Barbara Gaul has been with Hildebrand Family Self-Help Center, Inc. since July of 2012, but that wasn’t her first experience in the realm of homelessness. “I always worked in a school, but always had a second job,” she said, working at Caspar, Inc., a homeless shelter for individuals with drug and alcohol addictions, for 5 years before working at Heading Home, Inc. née Shelter, Inc. and eventually joining Hildebrand. As her reasons for making the leap from the Boston Public School system to the homeless sector, “I wanted to make a difference.”
Caspar, Inc. was a great fit for Barbara at first, because like the individuals there, she had experienced addiction and wanted to help others, to give them the second chance she was given. But the real reason she moved on to Heading Home and eventually Hildebrand was because of her roots, working in Boston Public schools. “I’m here to help the mothers and fathers,” said Barbara, “because I want to help the kids and it starts with them [the parents].”

• _Record excerpts_:
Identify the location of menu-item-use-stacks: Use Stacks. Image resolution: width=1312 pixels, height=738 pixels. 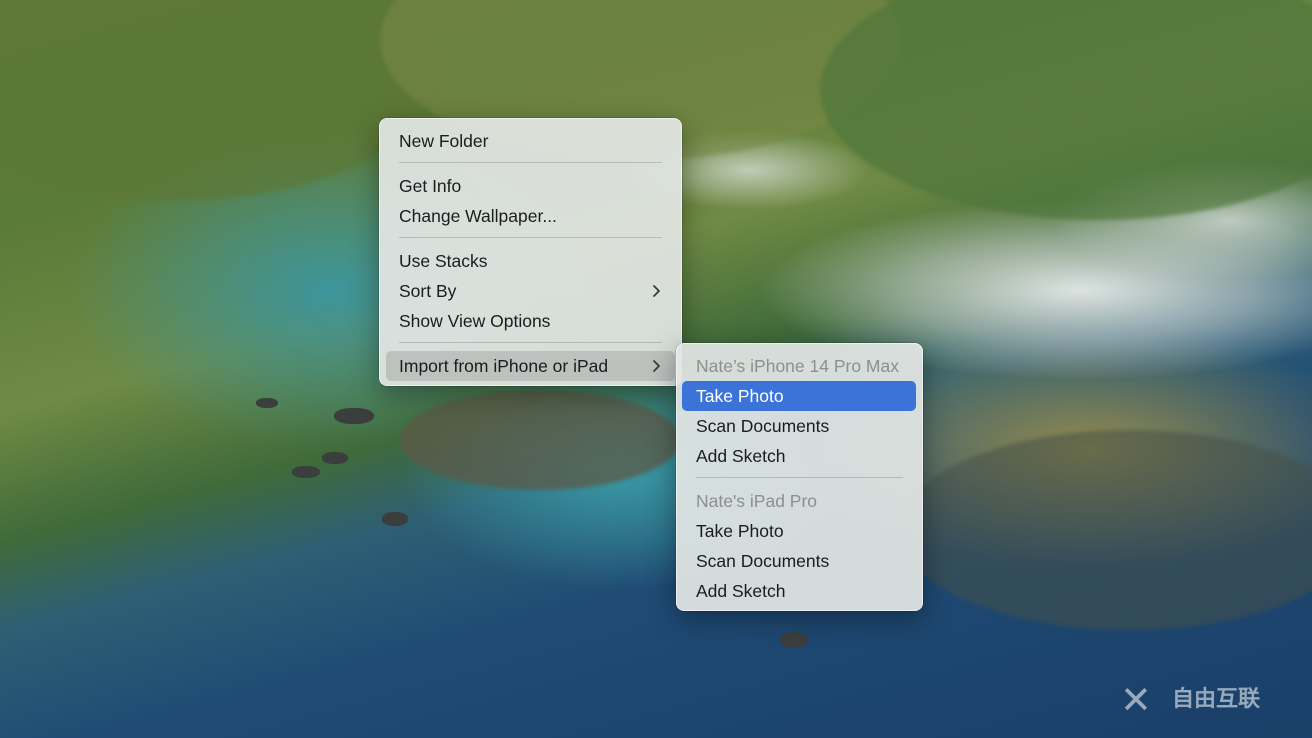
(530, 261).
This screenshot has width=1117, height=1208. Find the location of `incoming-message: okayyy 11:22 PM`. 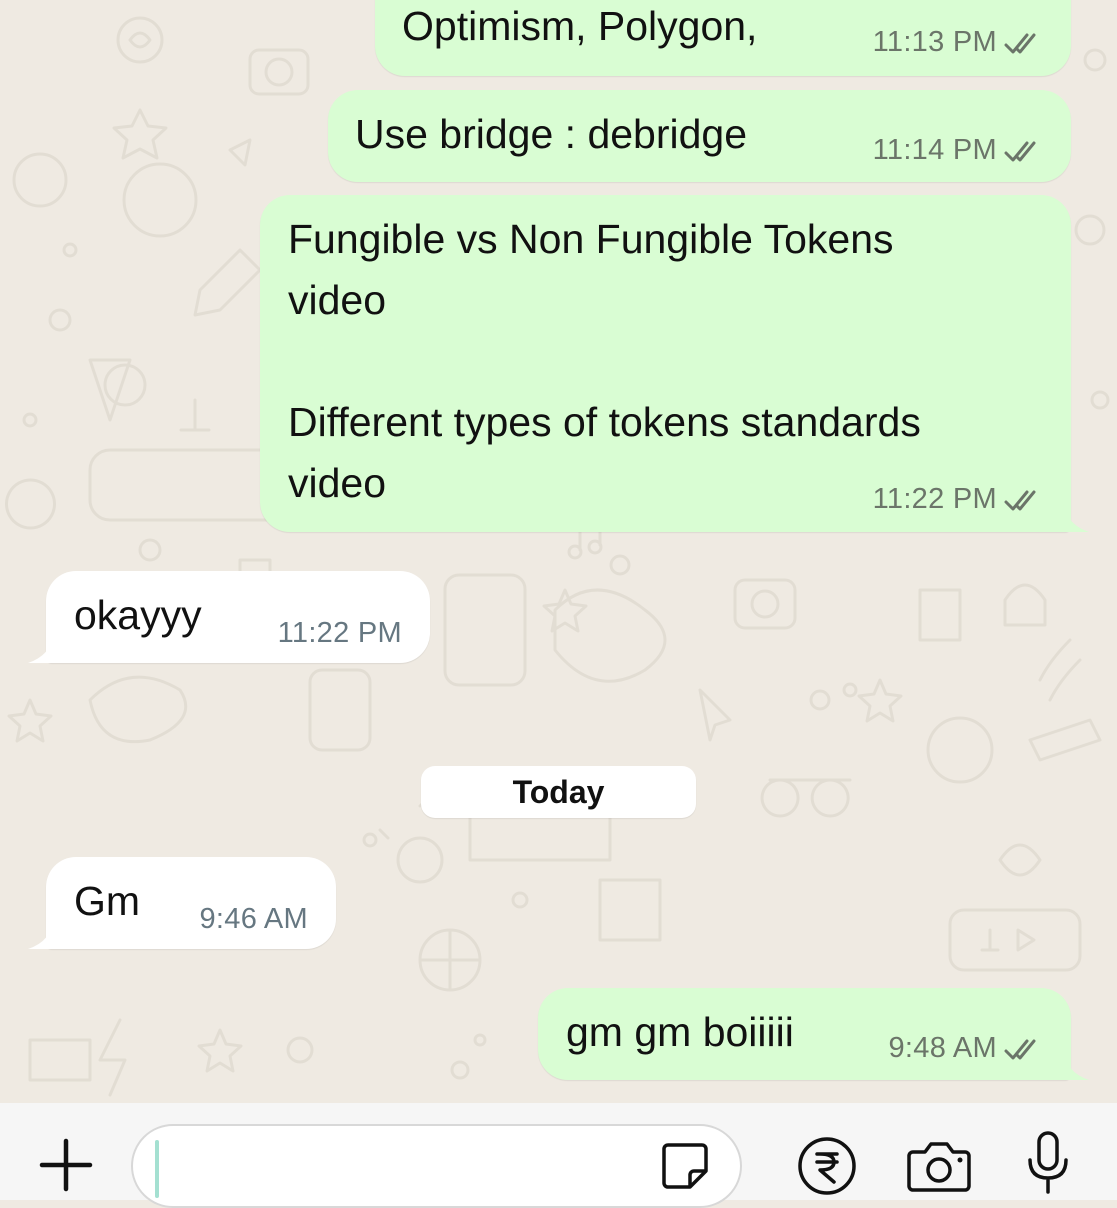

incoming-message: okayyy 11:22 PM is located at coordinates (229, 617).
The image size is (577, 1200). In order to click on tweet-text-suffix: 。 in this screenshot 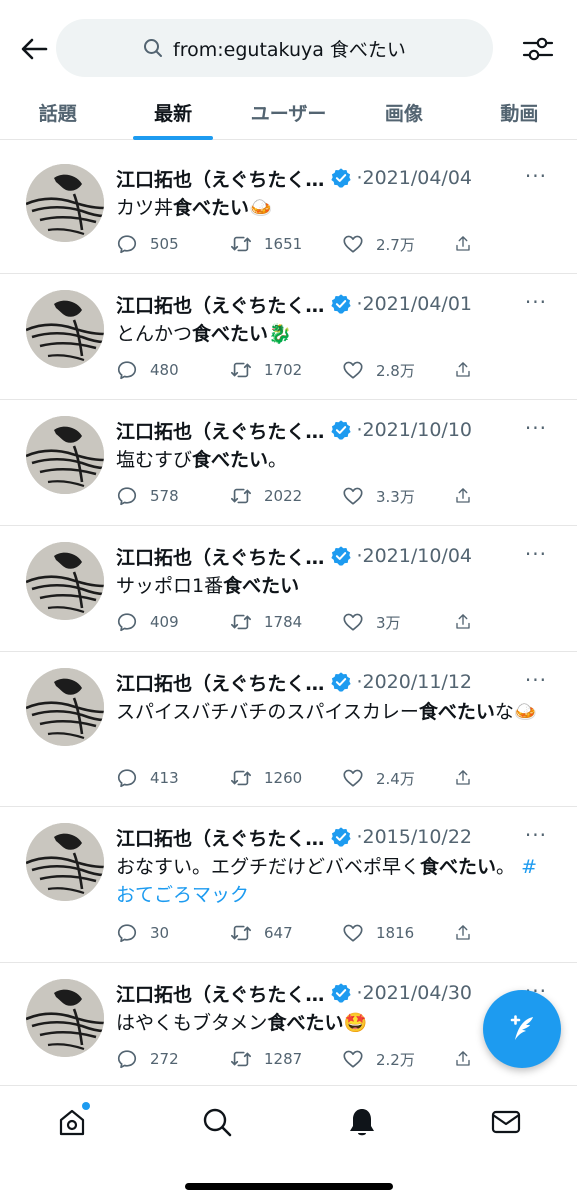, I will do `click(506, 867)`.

• _Written task 1_: In the profile of Barbara Gaul, which organizations is she said to have worked for? List each one.
• _Written task 2_: According to the profile of Barbara Gaul, since when has she been with Hildebrand Family Self-Help Center, Inc.?

• _Solution 1_:
- Boston Public Schools
- Caspar, Inc.
- Heading Home, Inc. (formerly Shelter, Inc.)
- Hildebrand Family Self-Help Center, Inc.

• _Solution 2_: Since July of 2012.